DOCUMENT EXTRACT
'''

# Akira (2 live action movies) movie 1 2009



## Haohmaru (Feb 20, 2008)

ANN said:
			
		

> The Hollywood Reporter and Variety entertainment trade periodicals   that  and Appian Way, the company of actor Leonardo DiCaprio (Titanic, The Aviator), will adapt 's Akira manga into two live-action films. Each film will cover three volumes of the renowned science-fiction manga about a governmental genetic project and a teenager's attempt to save a fellow biker gang member. The manga set in Neo-Tokyo, a city rebuilt after being destroyed in a mysterious explosion. Otomo directed his own animated film adaptation that premiered on July 16, 1988 ? the same day that the story has the fictional Tokyo being destroyed. The first live-action film is scheduled for release in the summer of 2009 and will move the story's setting to "'New Manhattan,' a city rebuilt after being destroyed 31 years ago."
> Ireland's Ruairi Robinson will be making his feature directorial debut with this project, and Gary Whitta (Book of Eli) is writing a script. Warner Brother once had the film rights for Akira before, but Executive Vice-President Greg Silverman (300, Batman Begins) had to re-acquire them from Kodansha after pitched bidding that reached seven figures. Mad Chance's Andrew Lazar, DiCaprio, and Appian Way's Jennifer Davisson will produce. No announcement has been made regarding the cast.
> *Update:* The free version of Hollywood Reporter's article is now , and more information about the original manga and anime adaptation have been added.


This could either be good or extremely bad. WTF at new Manhattan :s. I thought the animated movie was really good. Though the manga is brilliant.


----------



## Sunuvmann (Feb 20, 2008)

OMFG! CAN'T WAIT!

So since its going by the manga, I'm guessing we wont have a giant metal/flesh DiCaprio blob. Awww 

But the potential for win here is very very high.


----------



## Memos (Feb 20, 2008)

OH F**K...........must they ruin every good thing that asian cinema has going for it, first the asian and especially korean horror genre got totally raped and got turned into the piece of shit films that are coming out with sarah michelle geller and jessica alba.......(the amount of swearing i felt like writing next to their names could have got me banned).

then they royally fucked up the masterpiece that is infernal affairs and pretend like the original film is a piece of shit that never existed.

this film is going to be terrible........especially if leanardo di caprio stars in the film......god help us all.


----------



## Haohmaru (Feb 20, 2008)

^I think and hope he's not. I mean he's an ok actor, but him as Kaneda or Tetsuo... HELL NO!


----------



## Snakety69 (Feb 20, 2008)

This is definitely one of those anime/manga that can be well adapted to the screen without being cheesy or lame. I have high hopes for this one, as it seems to have some pretty nice producers behind it.


----------



## Piekage (Feb 20, 2008)

I have even less faith in this movie then in the DBZ one, mostly because of this line.


> The first live-action film is scheduled for release in the summer of 2009 and *will move the story's setting to "'New Manhattan,' a city rebuilt after being destroyed 31 years ago."*



I hope I'm wrong, and that this movie doesn't shit on one of the best manga ever.

'''

Stored data entries:
'''

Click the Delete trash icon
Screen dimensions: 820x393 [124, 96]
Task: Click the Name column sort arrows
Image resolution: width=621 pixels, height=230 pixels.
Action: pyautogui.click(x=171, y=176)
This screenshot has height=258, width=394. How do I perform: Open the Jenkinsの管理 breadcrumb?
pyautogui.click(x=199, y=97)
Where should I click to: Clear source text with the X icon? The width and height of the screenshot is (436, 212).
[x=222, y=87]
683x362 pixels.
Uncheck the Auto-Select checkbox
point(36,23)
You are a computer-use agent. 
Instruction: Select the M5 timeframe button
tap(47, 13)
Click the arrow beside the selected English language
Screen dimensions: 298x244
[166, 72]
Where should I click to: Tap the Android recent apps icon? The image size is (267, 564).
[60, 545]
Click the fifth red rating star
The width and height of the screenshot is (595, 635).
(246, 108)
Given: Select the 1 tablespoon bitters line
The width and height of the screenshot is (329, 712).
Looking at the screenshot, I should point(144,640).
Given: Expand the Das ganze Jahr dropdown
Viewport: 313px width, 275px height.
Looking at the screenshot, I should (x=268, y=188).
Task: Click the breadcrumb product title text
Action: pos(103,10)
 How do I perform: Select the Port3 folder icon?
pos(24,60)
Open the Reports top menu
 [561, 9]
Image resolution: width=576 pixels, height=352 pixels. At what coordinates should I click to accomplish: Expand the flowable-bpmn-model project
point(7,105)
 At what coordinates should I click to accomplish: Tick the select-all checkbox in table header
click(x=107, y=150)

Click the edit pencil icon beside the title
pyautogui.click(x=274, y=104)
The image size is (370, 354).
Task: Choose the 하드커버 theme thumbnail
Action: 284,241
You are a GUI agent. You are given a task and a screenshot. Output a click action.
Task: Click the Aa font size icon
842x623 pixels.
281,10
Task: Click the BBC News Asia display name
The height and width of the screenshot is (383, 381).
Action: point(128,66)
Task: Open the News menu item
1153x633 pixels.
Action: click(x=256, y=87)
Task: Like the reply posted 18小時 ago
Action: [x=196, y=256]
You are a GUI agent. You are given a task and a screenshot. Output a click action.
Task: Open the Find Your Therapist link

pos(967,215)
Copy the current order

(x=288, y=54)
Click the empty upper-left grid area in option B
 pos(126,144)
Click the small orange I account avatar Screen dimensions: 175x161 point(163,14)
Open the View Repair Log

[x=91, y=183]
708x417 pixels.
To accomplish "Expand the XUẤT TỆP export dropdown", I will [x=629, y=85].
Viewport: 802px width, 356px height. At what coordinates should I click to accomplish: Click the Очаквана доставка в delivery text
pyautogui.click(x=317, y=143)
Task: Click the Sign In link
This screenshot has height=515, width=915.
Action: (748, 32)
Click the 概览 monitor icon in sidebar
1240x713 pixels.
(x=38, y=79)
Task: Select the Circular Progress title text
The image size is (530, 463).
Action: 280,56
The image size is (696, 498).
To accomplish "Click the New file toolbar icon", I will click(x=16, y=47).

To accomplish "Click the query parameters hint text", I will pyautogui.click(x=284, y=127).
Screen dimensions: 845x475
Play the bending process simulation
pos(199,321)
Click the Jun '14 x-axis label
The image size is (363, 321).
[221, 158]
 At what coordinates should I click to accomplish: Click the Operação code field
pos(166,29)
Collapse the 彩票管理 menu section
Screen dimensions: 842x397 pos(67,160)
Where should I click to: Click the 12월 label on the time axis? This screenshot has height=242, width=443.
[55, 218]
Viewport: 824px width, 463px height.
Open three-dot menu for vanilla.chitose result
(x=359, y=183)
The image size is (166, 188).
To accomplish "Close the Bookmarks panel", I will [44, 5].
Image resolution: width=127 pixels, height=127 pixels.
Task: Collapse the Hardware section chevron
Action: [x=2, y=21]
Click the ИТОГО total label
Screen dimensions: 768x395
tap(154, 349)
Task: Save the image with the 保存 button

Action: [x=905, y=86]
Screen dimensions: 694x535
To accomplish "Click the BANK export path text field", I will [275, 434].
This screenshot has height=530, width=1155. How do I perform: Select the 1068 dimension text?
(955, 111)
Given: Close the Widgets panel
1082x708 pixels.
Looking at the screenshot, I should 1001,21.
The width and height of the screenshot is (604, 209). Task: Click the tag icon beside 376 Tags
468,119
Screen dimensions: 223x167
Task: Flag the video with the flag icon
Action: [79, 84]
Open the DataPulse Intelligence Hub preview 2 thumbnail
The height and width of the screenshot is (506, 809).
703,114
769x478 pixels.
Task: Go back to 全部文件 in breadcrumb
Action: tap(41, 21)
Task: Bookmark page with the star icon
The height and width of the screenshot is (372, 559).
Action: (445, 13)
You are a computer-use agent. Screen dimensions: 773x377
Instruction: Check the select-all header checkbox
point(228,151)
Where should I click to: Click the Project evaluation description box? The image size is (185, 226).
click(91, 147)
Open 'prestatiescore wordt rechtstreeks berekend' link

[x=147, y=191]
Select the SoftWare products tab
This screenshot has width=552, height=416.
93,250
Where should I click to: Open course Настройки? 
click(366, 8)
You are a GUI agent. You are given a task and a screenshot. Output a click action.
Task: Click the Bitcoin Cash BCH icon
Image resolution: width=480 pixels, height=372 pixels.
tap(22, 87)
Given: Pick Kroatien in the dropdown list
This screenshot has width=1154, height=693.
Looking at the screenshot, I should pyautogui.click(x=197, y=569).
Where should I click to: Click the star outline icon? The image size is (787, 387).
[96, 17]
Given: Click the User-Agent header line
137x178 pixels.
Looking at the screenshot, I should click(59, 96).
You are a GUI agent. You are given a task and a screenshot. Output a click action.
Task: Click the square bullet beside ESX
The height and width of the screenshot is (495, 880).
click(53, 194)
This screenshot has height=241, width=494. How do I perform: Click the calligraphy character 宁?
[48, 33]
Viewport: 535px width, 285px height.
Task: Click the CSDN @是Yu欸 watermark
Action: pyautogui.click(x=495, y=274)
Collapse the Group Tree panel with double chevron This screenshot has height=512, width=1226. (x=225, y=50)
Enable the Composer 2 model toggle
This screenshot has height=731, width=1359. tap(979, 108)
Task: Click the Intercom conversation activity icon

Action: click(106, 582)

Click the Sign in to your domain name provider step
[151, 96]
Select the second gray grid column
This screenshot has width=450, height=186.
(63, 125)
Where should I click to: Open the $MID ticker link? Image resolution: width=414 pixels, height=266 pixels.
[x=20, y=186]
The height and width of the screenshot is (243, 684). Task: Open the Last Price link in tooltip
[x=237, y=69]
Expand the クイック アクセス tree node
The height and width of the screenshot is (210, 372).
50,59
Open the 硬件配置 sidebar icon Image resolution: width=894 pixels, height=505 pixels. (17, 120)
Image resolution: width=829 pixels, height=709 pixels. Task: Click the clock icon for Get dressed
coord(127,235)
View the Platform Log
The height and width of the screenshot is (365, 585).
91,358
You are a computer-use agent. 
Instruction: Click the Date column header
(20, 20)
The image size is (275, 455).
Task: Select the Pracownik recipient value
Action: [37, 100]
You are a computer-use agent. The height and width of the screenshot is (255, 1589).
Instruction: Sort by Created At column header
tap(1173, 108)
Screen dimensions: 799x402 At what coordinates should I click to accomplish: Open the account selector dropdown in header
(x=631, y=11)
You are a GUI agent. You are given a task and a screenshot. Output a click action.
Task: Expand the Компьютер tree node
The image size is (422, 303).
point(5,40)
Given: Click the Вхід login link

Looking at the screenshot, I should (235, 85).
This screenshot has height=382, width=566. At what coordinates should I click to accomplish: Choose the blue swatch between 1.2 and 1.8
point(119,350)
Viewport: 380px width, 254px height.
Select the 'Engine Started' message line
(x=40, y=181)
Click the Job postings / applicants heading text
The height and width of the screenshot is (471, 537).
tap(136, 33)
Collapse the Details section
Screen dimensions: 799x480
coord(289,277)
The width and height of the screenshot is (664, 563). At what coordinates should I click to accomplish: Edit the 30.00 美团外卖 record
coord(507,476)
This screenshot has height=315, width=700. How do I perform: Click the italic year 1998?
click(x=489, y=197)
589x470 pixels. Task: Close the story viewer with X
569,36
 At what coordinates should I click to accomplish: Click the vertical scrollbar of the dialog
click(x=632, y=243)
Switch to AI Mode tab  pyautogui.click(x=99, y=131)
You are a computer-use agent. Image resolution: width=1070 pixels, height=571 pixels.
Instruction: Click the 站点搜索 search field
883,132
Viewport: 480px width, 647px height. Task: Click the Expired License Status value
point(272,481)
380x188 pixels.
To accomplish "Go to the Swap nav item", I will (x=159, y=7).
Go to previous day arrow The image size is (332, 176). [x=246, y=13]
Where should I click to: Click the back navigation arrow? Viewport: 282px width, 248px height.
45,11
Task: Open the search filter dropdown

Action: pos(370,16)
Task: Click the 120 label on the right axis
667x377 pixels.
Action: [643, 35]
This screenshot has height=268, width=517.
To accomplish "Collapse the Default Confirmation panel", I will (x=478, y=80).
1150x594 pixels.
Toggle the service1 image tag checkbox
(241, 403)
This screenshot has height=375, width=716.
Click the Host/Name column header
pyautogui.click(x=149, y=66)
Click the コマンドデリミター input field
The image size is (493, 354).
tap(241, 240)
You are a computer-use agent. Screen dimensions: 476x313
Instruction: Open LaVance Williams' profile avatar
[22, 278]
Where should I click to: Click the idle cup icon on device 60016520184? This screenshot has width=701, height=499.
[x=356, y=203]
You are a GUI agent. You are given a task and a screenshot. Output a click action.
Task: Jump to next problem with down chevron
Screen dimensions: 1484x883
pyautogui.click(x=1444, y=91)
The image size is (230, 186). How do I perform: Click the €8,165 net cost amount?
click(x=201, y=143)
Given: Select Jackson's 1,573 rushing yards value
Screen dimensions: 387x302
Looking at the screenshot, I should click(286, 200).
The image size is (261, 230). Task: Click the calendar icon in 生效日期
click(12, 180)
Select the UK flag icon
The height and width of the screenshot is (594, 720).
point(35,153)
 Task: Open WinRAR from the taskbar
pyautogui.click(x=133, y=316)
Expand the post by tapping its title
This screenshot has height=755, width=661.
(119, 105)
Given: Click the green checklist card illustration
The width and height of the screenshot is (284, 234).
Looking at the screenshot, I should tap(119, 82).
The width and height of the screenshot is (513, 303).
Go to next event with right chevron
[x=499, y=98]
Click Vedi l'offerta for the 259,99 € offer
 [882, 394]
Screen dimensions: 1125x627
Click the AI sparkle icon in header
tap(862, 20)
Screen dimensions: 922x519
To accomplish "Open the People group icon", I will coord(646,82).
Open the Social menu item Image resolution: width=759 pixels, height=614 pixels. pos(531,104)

'''

WHAT TO PRODUCE
Reproduce verbatim the passage of the Akira live-action forum thread that begins with the words "OMFG! CAN'T WAIT!" and ends with "very very high.".

THE ANSWER
OMFG! CAN'T WAIT!

So since its going by the manga, I'm guessing we wont have a giant metal/flesh DiCaprio blob. Awww 

But the potential for win here is very very high.